A new survey of economists by the Initiative on Global Markets indicates that 67 percent agree or strongly agree that the rise in income and wealth inequality represents a major threat to capitalism.
The primary cause of inequality’s threat to capitalism, according to economists surveyed by IGM, is the erosion of faith in the capitalist system that inequality produces.
“It’s a threat to people’s belief in capitalism as an institution of economic governance,” said David Autor, an economics professor at MIT. “Absent shared belief, we are in trouble.”
Other economists tended to agree, such as Barry Eichengreen of UC Berkeley: “Certainly the perception that economic outcomes are unjust is a challenge to the legitimacy of the economic system.”

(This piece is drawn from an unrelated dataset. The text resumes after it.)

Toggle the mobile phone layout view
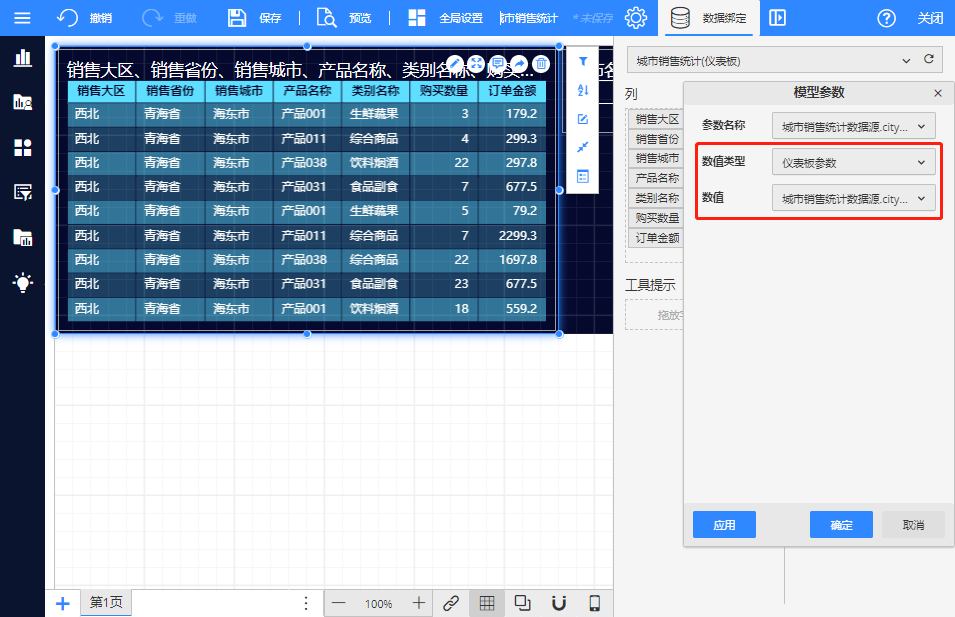Viewport: 955px width, 617px height. (x=594, y=603)
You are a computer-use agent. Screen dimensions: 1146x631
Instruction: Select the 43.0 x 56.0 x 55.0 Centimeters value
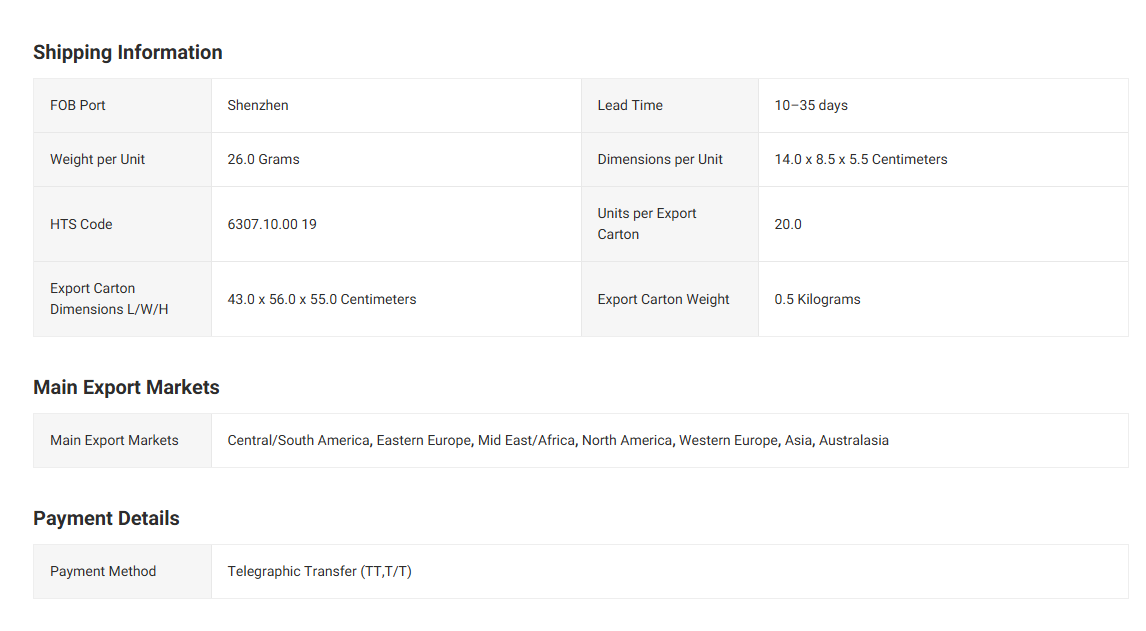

One economist brought up concerns that extend beyond the popularity of capitalism as a system. Darrell Duffie of Stanford pointed to a paper that found inequality lowers demand and economic output.
“Inequality can lead to social instability, low demand, and other threats to successful capitalism,” Duffie said.
However, not all economists were convinced. Among those that were uncertain, there was mention of another system that inequality is likely threatening: democracy.
“It’s certainly a major threat to democracy,” said Maurice Obstfeld of Berkeley.
Robert Shimmer from University of Chicago disagreed with the statement, yet conceded: “The perception that the rich don’t play by the same rules is a major threat, but not their wealth per se.”